Connection circles are thinking tools designed to help students understand complexity. Using them as graphic organizers, students generate ideas about changing conditions within a system. They choose the elements they think are most important to the change and draw arrows to trace cause-and-effect relationships. In this way, connection circles help students delve into an issue and manage a number of different ideas at once.

Connection circles are an intermediate step to creating causal loop diagrams (CLD). Students often don’t know where to start in creating a CLD. Connection circles let them generate ideas about elements and connections first. Then, they can unravel the feedback loops that drive the changes in the story.

How They Work

In this article, we demonstrate how to use connection circles to understand a magazine article about the health risks associated with rising french-fry consumption (, “Eyes on the Fries” by Rene Ebersole, Current Science, March 1, 2002).

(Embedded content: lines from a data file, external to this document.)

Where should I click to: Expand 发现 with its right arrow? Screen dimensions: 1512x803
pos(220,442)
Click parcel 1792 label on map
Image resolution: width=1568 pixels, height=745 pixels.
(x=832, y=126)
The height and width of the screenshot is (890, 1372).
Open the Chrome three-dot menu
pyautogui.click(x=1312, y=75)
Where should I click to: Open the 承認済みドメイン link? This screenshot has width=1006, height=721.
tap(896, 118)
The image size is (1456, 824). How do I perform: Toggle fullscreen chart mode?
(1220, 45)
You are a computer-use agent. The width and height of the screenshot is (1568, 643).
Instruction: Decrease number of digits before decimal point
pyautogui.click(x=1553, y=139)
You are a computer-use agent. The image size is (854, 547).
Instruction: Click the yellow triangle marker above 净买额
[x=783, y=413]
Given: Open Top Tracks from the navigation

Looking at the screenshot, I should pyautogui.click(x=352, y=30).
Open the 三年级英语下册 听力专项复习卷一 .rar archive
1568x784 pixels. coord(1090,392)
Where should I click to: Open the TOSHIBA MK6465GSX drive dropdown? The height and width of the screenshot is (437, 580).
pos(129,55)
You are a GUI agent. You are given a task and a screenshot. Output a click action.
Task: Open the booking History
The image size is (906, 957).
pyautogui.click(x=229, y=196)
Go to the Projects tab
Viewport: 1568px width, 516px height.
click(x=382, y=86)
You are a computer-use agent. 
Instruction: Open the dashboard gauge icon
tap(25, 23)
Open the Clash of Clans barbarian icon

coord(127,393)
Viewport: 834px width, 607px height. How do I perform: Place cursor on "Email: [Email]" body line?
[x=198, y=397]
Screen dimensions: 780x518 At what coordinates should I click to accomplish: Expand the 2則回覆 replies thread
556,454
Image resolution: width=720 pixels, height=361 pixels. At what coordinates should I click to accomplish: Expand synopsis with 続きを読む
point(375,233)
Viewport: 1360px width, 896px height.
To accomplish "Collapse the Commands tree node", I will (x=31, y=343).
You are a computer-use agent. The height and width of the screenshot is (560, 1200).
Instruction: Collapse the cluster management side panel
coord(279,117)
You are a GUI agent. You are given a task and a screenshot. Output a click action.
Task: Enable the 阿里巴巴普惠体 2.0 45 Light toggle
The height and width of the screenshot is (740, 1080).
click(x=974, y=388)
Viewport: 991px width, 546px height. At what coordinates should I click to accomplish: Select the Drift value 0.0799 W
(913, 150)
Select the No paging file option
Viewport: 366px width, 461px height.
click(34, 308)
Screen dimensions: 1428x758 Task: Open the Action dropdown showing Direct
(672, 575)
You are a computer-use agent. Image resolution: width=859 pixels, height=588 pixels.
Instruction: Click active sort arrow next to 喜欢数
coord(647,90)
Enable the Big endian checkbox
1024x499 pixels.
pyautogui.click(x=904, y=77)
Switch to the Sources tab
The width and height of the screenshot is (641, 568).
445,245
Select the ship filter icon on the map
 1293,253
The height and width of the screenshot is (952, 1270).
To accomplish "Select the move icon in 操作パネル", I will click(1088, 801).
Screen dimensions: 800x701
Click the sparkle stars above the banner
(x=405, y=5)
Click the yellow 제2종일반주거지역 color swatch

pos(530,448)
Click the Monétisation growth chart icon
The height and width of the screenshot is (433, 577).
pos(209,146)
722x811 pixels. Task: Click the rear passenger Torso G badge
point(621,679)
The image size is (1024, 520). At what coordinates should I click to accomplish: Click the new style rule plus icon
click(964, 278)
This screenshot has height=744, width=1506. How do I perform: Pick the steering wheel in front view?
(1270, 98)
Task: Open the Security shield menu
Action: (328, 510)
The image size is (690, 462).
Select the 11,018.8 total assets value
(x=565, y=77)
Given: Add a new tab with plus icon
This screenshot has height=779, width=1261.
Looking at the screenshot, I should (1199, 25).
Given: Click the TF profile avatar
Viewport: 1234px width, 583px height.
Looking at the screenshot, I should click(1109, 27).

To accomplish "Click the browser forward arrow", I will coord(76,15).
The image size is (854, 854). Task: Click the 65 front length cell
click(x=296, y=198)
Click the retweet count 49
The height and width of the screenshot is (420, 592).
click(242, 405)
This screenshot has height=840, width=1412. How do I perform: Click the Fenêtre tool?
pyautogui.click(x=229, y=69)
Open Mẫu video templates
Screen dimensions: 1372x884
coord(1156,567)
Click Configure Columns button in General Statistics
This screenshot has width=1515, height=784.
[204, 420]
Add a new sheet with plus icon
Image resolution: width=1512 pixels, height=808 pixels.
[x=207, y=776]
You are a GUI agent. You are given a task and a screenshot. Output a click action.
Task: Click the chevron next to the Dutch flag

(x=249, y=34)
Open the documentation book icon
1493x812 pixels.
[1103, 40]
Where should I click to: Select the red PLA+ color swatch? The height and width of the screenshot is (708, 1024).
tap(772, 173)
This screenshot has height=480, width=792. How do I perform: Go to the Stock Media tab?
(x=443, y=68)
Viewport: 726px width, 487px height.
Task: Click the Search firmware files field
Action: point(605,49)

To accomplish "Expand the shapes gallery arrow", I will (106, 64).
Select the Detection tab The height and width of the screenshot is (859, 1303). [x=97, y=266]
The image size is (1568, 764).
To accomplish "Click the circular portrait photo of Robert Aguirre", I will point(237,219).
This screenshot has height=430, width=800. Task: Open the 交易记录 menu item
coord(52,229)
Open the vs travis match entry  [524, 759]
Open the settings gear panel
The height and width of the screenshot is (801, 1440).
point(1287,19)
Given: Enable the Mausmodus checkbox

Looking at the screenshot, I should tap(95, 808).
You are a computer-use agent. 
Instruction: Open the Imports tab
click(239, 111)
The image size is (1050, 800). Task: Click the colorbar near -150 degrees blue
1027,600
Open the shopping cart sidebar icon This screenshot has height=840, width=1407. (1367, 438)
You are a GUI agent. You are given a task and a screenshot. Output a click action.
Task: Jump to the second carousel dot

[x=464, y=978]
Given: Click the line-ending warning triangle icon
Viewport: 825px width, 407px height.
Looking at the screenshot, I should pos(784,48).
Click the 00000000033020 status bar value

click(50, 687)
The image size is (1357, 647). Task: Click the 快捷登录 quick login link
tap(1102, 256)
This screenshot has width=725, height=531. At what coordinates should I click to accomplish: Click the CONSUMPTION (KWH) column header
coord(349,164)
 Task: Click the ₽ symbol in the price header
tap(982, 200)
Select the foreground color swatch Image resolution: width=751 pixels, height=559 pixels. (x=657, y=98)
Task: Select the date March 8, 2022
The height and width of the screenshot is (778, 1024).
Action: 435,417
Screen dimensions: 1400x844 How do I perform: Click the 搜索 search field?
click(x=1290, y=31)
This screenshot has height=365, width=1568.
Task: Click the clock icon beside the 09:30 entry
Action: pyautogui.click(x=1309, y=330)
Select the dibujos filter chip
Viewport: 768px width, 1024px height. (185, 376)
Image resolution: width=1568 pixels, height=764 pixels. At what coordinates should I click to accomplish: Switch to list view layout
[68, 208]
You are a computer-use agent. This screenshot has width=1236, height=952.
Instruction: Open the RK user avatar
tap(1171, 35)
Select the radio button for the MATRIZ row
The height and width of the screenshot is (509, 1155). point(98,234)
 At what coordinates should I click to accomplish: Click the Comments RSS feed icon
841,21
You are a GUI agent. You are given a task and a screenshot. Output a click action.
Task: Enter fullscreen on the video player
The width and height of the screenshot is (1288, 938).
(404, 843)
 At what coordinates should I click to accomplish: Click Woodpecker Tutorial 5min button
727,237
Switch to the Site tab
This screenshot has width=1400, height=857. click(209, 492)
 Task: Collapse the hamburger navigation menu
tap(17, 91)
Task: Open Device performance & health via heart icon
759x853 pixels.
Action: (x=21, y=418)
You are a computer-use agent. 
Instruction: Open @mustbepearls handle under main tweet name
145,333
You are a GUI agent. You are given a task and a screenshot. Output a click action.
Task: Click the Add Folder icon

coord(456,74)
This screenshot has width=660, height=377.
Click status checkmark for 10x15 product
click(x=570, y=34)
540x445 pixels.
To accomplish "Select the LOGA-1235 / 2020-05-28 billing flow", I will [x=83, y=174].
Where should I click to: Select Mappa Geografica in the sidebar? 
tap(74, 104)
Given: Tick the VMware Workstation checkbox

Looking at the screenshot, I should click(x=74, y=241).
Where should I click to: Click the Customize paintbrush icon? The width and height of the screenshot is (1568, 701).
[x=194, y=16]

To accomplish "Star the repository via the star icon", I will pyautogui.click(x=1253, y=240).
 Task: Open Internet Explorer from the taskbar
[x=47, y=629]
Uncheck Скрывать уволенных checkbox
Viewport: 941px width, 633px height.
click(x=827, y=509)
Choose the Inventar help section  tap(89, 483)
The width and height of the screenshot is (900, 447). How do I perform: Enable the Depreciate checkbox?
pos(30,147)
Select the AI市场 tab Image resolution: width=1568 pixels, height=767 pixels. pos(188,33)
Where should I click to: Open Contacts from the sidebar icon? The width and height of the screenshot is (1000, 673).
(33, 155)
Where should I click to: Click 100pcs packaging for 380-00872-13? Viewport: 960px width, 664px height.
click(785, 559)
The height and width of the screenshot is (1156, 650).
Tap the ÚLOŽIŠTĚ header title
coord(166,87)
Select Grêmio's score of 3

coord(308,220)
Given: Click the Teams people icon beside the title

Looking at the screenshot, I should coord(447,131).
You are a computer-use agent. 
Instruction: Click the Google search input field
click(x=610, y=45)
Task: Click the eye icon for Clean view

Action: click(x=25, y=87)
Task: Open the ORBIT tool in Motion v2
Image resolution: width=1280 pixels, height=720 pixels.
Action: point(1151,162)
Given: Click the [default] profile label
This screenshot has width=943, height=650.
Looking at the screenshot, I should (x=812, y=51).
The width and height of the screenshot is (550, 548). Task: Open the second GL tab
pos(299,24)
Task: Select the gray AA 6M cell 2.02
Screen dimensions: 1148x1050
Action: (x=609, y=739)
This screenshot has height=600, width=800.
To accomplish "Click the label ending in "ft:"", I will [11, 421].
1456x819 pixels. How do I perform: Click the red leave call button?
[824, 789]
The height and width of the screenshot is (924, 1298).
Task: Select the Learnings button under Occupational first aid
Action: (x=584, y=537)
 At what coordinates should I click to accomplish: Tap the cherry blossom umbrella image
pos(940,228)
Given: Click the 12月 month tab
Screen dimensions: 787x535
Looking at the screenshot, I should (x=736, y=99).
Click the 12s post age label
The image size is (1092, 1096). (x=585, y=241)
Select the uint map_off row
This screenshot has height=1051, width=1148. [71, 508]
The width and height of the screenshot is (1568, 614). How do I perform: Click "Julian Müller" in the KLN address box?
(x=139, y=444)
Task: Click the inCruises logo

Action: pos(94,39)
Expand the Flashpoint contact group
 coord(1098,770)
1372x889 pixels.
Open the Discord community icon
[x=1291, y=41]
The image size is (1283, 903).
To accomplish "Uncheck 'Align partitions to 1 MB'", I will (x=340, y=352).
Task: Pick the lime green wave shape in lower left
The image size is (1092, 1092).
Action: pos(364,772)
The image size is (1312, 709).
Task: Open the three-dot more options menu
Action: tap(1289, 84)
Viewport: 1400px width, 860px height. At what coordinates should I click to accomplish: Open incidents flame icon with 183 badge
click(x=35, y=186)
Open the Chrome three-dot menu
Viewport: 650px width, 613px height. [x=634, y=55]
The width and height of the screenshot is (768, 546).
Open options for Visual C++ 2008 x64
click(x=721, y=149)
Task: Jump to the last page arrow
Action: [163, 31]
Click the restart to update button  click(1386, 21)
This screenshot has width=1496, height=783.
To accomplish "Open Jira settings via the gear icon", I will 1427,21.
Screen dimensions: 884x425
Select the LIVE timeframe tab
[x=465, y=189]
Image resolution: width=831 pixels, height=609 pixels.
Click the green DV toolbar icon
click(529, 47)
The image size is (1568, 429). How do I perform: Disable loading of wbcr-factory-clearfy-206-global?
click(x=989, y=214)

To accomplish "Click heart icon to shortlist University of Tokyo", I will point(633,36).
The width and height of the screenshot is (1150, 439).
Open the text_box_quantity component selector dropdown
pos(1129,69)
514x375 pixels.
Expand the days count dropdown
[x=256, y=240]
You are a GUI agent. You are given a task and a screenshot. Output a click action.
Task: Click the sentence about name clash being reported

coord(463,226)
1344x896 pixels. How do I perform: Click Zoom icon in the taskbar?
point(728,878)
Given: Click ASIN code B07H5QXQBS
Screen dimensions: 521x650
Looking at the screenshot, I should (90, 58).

1. Choose a story. It may be a newspaper or magazine article, a book chapter, or a work of fiction. The more change over time that occurs in the story, the more effective the connection circle will be.

2. Simplify the article. Although connection circles allow students to understand complex articles, vocabulary and content could still be beyond the readers’ range. In addition, a piece of writing may include a level of detail that distracts students from the big ideas and themes. Briefly discuss the central problem in the article.

3. Create teams of four students each. Although this format is not necessary, we have found that collaborative conversations improve students’ thinking. Ask students to read the article— independently, shared orally in groups, or aloud as a class.

4. Give each student a copy of the connection circle template (a circle printed in the middle of a piece of 8 1/2˝ x 11˝ paper) and briefly explain the first step of the “Connection Circle Rules.”

5. As a class, brainstorm two or three elements, and ask students to write them around the outside of their connection circles. Draw a connection circle on the board or overhead to use as a class example (see “Sample Circle”).

6. Allow students time to continue adding elements to their circles as they talk in teams. Encourage dialogue among team members, but ask each student to draw an individual connection circle. As students refine their mental models, they are always free to change, add, or erase elements around their connection circles. The thinking process is important, not just the product.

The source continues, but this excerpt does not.